Sobotka believes the tens of millions of crowns allegedly needed to get rid of the pig farm and rebuild a new one elsewhere could instead be used to educate Romani children and to improve social conditions in the country’s socially excluded localities. The PM made his statement during today’s commemorative ceremony at Lety, which was attended by about 100 people. 

"I don’t have a good feeling that the discussion around Lety is reduced to the question of there being a pig farm nearby. I think we should talk about more essential matters, such as, for example, the latent racism that is still present in Czech society and that surfaces here from time to time," the PM said.

Sobotka believes that people visiting Lety should be reminded that the Romani Holocaust during WWII was survived by only 10 % of the Romani population living in the Bohemian and Moravian parts of Czechoslovakia prior to the war. The question of the pig farm, in his view, is very complicated because it is now private property belonging to the AGPI Písek company. 

Solving the problem would reportedly require enormous investment. "I would prefer the money be used to educate Romani children, to improve social conditions in socially excluded localities, because money is running out," Sobotka said.

However, the PM said that did not mean the environment around the current memorial shouldn’t be improved to make it a genuinely sacred place that will not be desecrated in any way. "I understand the bitterness of those who come here. This is not a matter that would be easy, none of the previous governments has been capable of dealing with it," the PM said. 
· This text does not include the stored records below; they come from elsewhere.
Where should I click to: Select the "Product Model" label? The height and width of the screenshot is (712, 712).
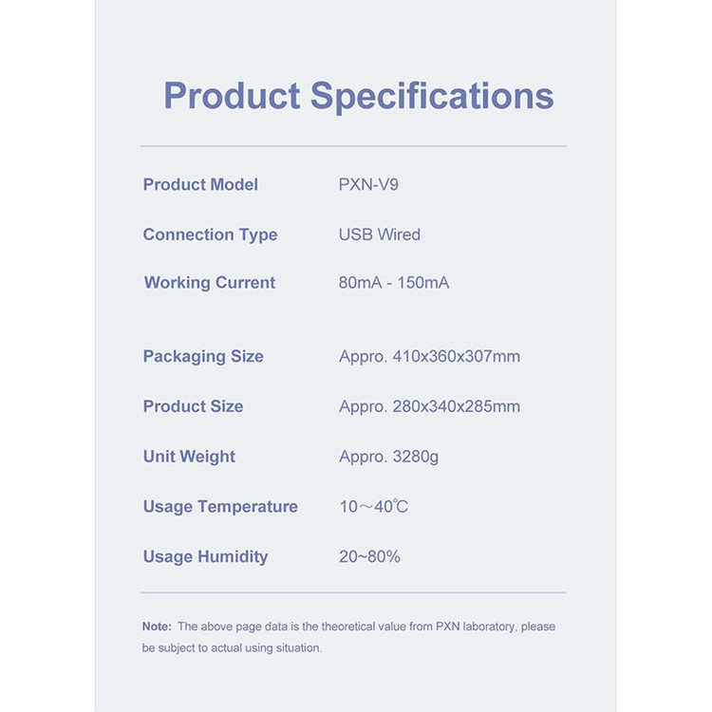coord(200,184)
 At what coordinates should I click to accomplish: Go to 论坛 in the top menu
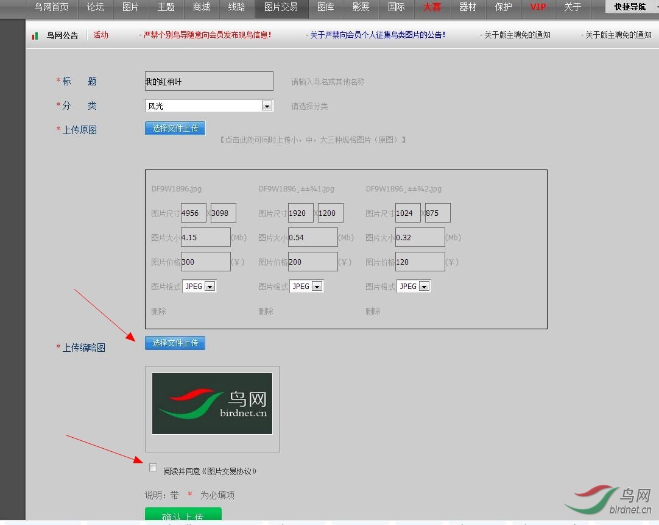tap(95, 7)

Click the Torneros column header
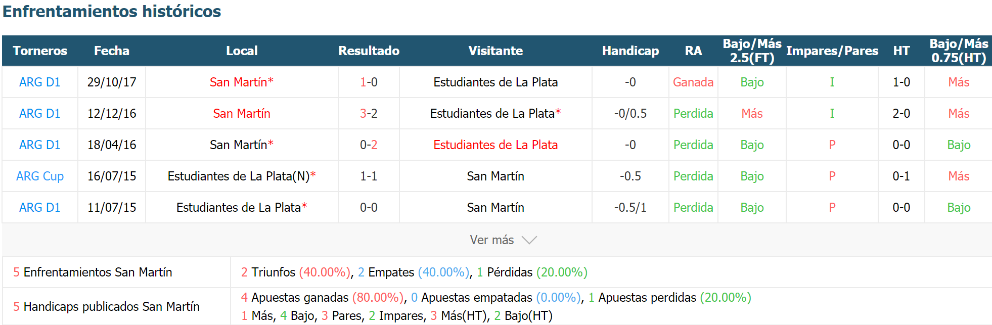click(40, 51)
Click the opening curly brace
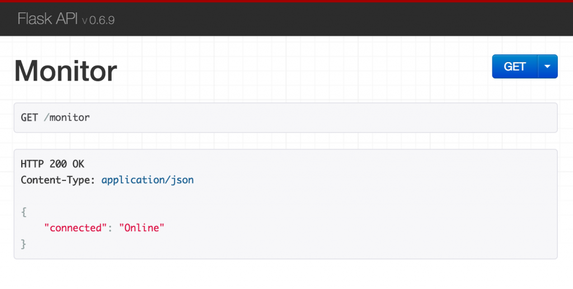573x289 pixels. [24, 212]
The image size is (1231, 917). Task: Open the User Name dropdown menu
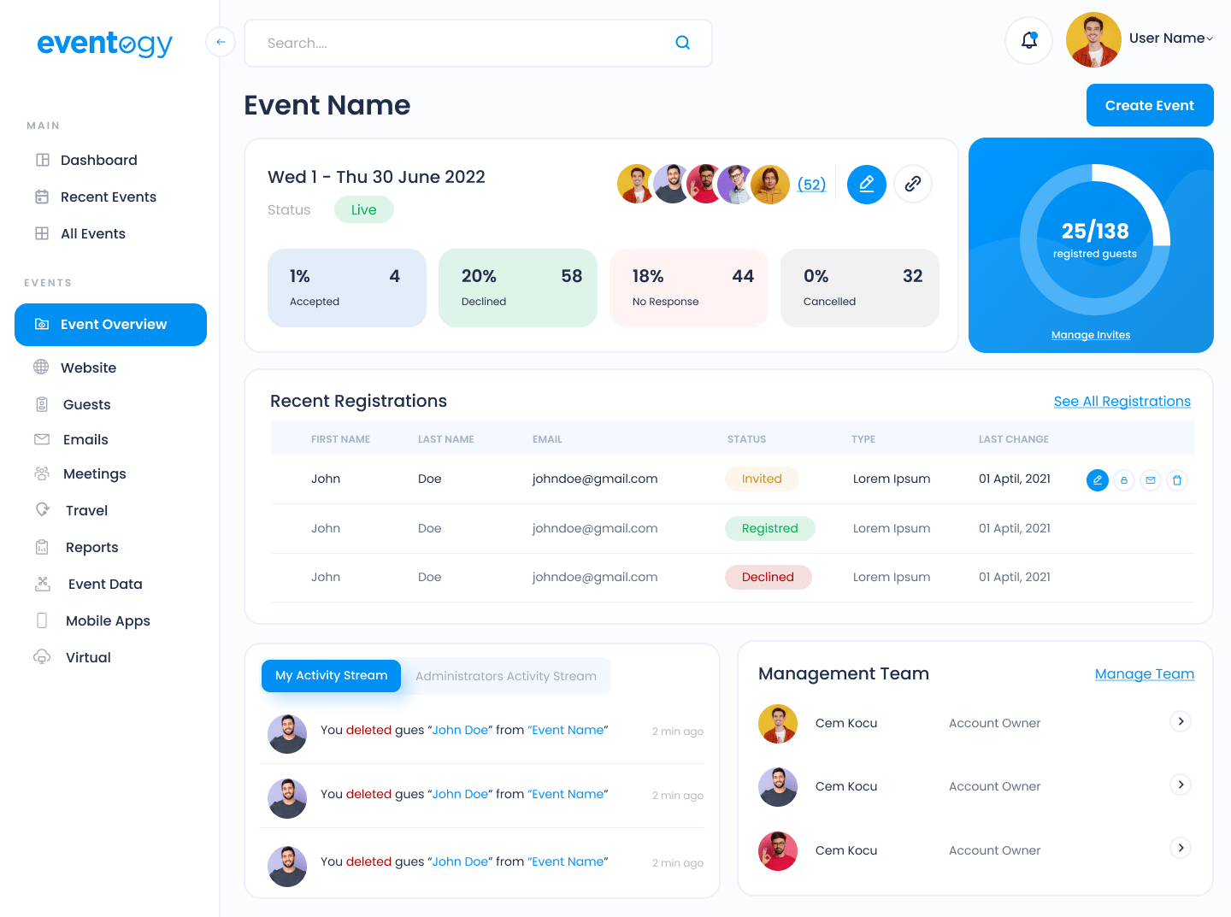[1170, 38]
"I don’t want to be confrontational. The Prime Minister subconsciously also senses that this pig farm shouldn’t be here," said Čeněk Růžička, the organizer of the commemoration, whose entire family with the exception of his mother died in concentration camps.

Mr Růžička showed Czech Culture Minister Daniel Herman the fishpond near the former concentration camp where Romani women were forced to bathe unclothed and were then sexually abused by the camp guards. Karel Berousek, another surviving relative of the victims, also came to Lety today to support getting rid of the pig farm. 

"This has gone on long enough and no one is doing anything about it, it’s high time for it to go. My grandfather and uncle died there. They threw my uncle into quicklime, he wasn’t black anymore after that… . These are my father’s parents, these are my uncle’s," he said during a tour of an exhibition about Lety that opened at the monument today.

The Romani civic association Konexe is also against the pig farm, calling its existence on the site of the Romani genocide "a disgrace to us all and a symbol of the position of the Roma not just in the Czech Republic, but in Europe as a whole." Konexe has written an open letter to the European Commission and to Members of the European Parliament asking them to stop supporting the owner of the farm with EU subsidies, asserting that the farm would soon close without them.  

"We are therefore asking you to halt the EU agricultural supports for the industrial pig farm at Lety by Písek. Stop paying for and supporting the raising of pigs at this Romani genocide site. This farm is only still standing at this site of genocide because of your financial support. If you stop supporting it financially, it will go out of business soon," the letter reads.

The Lidice Memorial recently opened Lety for its fifth season as a state-administered monument. The remembrance site is now open daily from 9 to 5 until October.

The concentration camp at Lety was opened in August of 1940 as a disciplinary labor camp on the basis of a previous decision taken by the Czechoslovak authorities. It then became a "gypsy" concentration camp.

By May 1943, 1 308 Romani people had passed through the camp, 327 of whom perished there, and more than 500 of whom were transported to Auschwitz from it. Fewer than 600 Romani concentration camp prisoners originally from Bohemia and Moravia returned after the war. 

According to estimates, the Nazis murdered 90 % of Czech Roma. The remembrance site at Lety was first opened to the public in 1995.